According to the Interbank Card Center’s latest data, the total amount of credit card transactions in 2012 was TRY (Turkish Lira) 361.3 billion ($188 billion), up from TRY185.5 billion ($96.5 billion) in 2008, a growthTotal Volume of Credit Card Transactions in Turkey of 95 percent. In the first five months of 2013 the volume was TRY168.2 billion ($87.5 billion), so it looks as though we may well have another record at the end of this year.

On a per-card basis, the average annual transaction volume has also increased substantially, from TRY4,562 ($2,373) in 2008 to TRY6,805 ($3,540) in 2012.

Attacking the “Interest Rate Lobby”

So there has indeed been a credit card boom in Turkey and when that happens, it is inevitable that some borrowers will overextend themselves (I have no data on the country’s overall charge-off and delinquency rates). Presumably, it is horror stories involving such consumers that has set off the Prime Minister to inveigh against the “shadowy cabal of investors, economists and journalists”, as Peker puts it. Here is a taste of Mr. Erdogan’s feelings toward the “interest-rate lobby”:

Interest-rate lobby, set yourself in order. For years you have exploited the sweat of my nation. No more… Those who tried to crash the stock market without any shame: Tayyip Erdogan doesn’t have money in the stock market, it will be you who will crash.

But the Prime Minister isn’t content with just threatening the “interest-rate lobby”. He goes on to exhort his countrymen to stay away from the wicked plastic rectangles:

It’s not for nothing that I recently mentioned the interest-rate lobby… and there’s also a lobby that prospers with non-interest gains. Those credit cards you keep talking about, don’t get them… Who’s footing the bill? Not the rich but my poor brothers.

Precisely how Mr. Erdogan’s poor brothers are footing their rich compatriots’ credit card bills isn’t specified but it does make for great theater. Of course, a Mr. Erdogan’s initiative would not be complete without an invocation of a higher power and a reference to a global conspiracy, which is why we get this:

May God give them salvation, they love getting their hands on a credit card, as if that will let them show off… Then the salary is spent before month’s end, there is interest payments, etc. This is a big game being played [on Turkey], we need to get together and disrupt it. If everyone can learn cut one’s coat according to one’s cloth, they [the interest rate lobby and credit card issuers] won’t see this money.

Yet, even as Mr. Erdogan is inveighing against the “interest-rate lobby”, his country’s fiscal position is becoming ever more precarious. Citing figures released by Turkey’s central bank, Peker reports that the country’s international debt stock due in one year has climbed to $163 billion in May and short-term debt is up by about 25 percent since the end of last year. Current-account deficit has climbed in May to an eight-month high of $53.6 billion — 6.8 percent of GDP. Short-term foreign-funding needs are expected to hit 7.5 percent of GDP by the end of the year, according to a central bank survey (according to Peker, “economists say” that 5 percent is the maximum level Turkey can afford). Furthermore, Turkey’s foreign liabilities are currently at about $220 billion, or about 28 percent of GDP — “a huge number, relative to the size of the economy”, according to an economist cited by Peker.

The Takeaway

So is Mr. Erdogan’s attack on the “interest-rate lobby” just a ruse designed to divert peoples’ attention from the brutal crackdown on the Taksim Gezi Park protesters and from the real issues facing Turkey’s economy? Perhaps. But it is also possible that the Prime Minister has genuinely strong feelings against charging interest rates on loans. After all, Mr. Erdogan is a devout Muslim and Islam prohibits the payment of interest. Of course, if that were the case, the Prime Minister’s religious scruples clearly have no bearing on the management of government affairs. In any case, this whole thing is hugely entertaining for those of us who don’t live in Turkey.

Your assignment
Reproduce the passage of the commentary on Turkey's credit card boom between "Interest-rate lobby, set" and "who will crash.", inclusive. The items after this point have no connection to the commentary on Turkey's credit card boom.

Saved data entries:
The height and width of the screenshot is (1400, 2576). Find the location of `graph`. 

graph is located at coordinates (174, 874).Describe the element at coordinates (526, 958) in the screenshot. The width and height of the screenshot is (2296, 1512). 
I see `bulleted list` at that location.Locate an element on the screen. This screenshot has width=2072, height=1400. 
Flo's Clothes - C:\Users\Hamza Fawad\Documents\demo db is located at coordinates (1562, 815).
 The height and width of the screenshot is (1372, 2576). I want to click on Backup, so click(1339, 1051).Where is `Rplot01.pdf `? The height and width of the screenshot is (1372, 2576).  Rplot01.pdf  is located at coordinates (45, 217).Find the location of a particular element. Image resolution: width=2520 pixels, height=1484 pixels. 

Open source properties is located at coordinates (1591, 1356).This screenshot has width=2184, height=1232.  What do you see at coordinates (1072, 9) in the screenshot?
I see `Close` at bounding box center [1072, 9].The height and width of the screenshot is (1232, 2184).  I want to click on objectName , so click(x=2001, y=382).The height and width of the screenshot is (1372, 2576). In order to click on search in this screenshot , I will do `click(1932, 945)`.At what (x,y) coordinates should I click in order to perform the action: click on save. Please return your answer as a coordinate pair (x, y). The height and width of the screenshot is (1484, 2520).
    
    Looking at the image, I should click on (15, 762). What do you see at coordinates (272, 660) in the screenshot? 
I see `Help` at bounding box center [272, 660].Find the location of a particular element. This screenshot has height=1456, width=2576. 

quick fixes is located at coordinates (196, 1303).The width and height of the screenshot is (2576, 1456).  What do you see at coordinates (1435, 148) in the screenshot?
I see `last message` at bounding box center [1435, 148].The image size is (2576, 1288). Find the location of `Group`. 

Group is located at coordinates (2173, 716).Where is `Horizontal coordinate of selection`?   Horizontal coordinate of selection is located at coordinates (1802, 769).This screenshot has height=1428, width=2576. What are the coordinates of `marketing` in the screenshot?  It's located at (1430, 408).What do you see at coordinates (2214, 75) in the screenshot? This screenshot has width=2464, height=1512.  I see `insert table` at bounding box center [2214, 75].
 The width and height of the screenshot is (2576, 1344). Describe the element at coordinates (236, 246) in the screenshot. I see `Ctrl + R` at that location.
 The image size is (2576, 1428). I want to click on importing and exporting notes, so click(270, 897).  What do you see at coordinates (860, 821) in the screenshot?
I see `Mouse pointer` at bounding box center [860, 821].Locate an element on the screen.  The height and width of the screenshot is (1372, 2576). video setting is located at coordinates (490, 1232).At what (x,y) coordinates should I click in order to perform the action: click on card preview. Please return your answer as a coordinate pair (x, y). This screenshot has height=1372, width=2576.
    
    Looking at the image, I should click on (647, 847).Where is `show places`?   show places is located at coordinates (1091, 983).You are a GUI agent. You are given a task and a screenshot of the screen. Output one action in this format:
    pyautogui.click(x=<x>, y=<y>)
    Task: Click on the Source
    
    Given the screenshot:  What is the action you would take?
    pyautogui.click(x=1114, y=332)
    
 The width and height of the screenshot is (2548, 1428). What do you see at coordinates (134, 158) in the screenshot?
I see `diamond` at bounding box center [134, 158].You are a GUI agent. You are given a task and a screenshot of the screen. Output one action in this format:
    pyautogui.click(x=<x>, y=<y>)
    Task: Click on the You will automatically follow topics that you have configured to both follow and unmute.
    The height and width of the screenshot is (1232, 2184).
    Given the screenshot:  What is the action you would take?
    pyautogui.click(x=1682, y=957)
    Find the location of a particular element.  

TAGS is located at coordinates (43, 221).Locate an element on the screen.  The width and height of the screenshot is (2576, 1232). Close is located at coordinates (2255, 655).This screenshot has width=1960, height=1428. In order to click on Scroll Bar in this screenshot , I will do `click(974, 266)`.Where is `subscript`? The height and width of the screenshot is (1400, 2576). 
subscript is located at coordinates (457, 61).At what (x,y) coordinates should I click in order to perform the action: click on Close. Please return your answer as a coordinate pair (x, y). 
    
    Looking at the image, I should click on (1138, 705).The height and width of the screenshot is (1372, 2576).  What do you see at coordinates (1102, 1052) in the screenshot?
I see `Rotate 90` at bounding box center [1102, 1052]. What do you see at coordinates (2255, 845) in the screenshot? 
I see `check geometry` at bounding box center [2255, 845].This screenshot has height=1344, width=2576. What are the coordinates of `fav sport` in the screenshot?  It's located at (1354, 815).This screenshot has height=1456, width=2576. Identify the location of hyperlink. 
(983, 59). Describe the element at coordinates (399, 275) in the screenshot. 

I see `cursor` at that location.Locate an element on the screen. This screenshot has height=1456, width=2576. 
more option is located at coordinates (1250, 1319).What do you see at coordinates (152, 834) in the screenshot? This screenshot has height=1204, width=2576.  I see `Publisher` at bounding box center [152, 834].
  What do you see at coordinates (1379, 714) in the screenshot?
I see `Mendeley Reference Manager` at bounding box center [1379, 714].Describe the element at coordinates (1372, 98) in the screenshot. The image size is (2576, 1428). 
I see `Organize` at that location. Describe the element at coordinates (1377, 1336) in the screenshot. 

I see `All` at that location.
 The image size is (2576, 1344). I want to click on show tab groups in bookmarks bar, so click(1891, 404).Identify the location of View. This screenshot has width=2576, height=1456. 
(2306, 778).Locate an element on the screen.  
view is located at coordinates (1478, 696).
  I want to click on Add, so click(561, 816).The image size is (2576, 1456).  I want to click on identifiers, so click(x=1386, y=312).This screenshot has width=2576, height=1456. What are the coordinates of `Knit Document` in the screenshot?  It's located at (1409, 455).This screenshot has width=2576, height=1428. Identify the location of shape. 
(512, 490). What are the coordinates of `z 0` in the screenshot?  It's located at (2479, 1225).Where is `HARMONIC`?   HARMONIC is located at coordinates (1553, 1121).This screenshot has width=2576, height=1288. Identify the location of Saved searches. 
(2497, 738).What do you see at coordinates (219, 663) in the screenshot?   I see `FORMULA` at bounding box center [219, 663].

Your solution
Interest-rate lobby, set yourself in order. For years you have exploited the sweat of my nation. No more… Those who tried to crash the stock market without any shame: Tayyip Erdogan doesn’t have money in the stock market, it will be you who will crash.